The useful middle is more concrete.

The agent works in a workspace. It can inspect a managing Git repository with rules, runbooks, scripts, desired-state files, and lesson documents. It may run commands on the local machine. Sometimes it may connect to another system over SSH. More often, it interacts through a pipeline, an API, or a browser validation script.

That means the important design question is boundary design.

An agent does not need every credential. It needs the right role for the task. If it can deploy through a pipeline, the pipeline should carry the production access. If it can inspect browser state through a capture script, it does not need to improvise a manual test flow. If it can update DNS desired state through a repo tool, it should not log into a provider console as a human.
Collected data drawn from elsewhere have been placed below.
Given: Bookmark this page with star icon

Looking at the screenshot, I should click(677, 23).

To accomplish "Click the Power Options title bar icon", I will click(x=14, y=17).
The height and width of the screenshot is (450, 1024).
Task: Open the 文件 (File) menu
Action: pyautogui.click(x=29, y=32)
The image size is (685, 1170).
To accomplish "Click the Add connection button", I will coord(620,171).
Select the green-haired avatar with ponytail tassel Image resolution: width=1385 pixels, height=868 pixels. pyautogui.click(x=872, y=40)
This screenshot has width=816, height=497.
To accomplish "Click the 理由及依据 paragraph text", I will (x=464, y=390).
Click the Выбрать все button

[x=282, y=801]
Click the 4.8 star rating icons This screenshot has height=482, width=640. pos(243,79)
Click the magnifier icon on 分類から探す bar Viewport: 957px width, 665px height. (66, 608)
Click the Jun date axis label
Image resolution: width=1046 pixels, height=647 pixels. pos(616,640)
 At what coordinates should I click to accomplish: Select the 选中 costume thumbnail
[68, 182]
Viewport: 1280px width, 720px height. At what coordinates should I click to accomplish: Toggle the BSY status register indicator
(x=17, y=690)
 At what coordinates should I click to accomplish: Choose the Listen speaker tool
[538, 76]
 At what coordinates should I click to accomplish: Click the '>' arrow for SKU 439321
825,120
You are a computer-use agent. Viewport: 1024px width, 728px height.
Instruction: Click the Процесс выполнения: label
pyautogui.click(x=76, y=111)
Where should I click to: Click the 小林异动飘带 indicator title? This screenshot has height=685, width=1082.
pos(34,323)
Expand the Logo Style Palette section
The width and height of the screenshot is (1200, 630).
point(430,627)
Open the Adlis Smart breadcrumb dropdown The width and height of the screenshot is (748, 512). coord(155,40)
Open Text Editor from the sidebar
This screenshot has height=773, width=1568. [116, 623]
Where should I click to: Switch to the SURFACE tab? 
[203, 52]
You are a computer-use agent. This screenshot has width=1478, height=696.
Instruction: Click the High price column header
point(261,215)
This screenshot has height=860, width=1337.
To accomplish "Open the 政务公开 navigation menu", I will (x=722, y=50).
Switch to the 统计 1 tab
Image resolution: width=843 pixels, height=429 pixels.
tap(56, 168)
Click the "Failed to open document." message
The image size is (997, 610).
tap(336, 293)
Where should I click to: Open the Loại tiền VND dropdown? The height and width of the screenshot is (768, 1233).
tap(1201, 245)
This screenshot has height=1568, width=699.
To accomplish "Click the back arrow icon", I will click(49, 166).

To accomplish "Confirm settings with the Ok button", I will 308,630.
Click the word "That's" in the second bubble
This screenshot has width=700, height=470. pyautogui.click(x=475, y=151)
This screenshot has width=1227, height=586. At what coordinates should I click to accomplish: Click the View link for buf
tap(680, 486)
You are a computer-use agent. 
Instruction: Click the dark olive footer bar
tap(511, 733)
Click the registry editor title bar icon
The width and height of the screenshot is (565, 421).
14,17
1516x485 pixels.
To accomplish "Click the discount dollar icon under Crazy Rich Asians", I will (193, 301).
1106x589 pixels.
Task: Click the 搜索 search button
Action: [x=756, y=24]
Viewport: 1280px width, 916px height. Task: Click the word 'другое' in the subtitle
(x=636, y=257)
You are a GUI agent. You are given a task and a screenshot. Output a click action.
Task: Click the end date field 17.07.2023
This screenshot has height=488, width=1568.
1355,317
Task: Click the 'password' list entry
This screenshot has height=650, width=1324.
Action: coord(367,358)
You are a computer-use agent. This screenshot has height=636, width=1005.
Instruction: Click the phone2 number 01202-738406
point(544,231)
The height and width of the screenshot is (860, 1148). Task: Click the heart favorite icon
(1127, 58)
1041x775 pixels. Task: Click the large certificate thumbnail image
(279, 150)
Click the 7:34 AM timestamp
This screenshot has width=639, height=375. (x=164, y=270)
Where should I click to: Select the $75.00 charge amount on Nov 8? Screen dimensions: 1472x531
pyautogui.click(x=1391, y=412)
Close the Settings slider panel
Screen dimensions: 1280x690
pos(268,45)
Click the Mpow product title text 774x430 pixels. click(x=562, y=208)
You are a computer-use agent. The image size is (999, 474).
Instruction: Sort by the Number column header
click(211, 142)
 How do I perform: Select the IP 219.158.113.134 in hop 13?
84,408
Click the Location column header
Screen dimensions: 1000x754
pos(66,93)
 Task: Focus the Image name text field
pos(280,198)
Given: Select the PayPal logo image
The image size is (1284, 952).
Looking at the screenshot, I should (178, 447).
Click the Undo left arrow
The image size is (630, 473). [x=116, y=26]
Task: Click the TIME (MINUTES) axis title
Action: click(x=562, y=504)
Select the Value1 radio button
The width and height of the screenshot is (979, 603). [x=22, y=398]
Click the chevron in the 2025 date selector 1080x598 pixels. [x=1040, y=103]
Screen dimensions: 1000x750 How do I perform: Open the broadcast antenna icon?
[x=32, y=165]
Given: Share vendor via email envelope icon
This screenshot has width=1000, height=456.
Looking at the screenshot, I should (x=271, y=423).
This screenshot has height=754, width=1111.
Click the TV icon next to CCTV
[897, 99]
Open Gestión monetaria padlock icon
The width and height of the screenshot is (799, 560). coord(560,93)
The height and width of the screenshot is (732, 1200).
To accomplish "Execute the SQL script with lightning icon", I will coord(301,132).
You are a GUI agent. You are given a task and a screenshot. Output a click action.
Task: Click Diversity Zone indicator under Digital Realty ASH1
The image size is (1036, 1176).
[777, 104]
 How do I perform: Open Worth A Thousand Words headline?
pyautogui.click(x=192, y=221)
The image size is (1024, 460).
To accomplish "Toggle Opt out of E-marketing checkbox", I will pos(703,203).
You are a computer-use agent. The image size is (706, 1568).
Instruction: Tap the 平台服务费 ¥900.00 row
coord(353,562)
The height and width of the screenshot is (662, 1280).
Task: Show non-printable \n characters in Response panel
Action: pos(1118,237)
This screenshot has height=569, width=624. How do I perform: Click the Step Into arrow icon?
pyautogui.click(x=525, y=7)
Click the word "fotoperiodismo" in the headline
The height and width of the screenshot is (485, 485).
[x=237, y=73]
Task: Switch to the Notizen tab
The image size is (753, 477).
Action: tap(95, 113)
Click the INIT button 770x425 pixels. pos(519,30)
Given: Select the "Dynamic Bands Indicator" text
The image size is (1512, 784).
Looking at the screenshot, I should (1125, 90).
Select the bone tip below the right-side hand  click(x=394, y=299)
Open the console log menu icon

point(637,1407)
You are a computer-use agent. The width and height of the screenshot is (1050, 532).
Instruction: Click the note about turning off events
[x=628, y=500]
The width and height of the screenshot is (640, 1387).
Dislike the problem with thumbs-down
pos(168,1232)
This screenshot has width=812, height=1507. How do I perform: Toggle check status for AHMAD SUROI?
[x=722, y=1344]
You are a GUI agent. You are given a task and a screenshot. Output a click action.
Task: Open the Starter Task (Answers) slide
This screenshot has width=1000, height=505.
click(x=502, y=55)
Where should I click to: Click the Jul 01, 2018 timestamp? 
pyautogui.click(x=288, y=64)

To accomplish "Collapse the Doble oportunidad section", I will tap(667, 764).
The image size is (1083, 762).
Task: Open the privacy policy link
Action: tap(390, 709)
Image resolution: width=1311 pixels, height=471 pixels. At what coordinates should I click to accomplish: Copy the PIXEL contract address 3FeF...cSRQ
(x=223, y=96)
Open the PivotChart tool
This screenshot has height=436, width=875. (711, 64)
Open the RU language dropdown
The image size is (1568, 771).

Good agentic work feels powerful because it is bounded, not because it is unlimited.

Security is role design

Agentic work does not create a new physics of security risk. A shell is still a shell. An SSH key is still an SSH key. An API token is still an API token.

What changes is frequency and speed.

More work is attempted. More paths are explored. More commands are run. An agent is also good at finding a route when the first route fails. That is useful in engineering and dangerous in weakly governed systems.

So the question is not “does the agent have SSH”. The question is what role that SSH identity has.

An SSH key into a restricted user inside a disposable container is very different from a key into a privileged long-lived host. A token that can open a pull request is different from a token that can mutate production state. A browser testing account is different from a tenant admin account.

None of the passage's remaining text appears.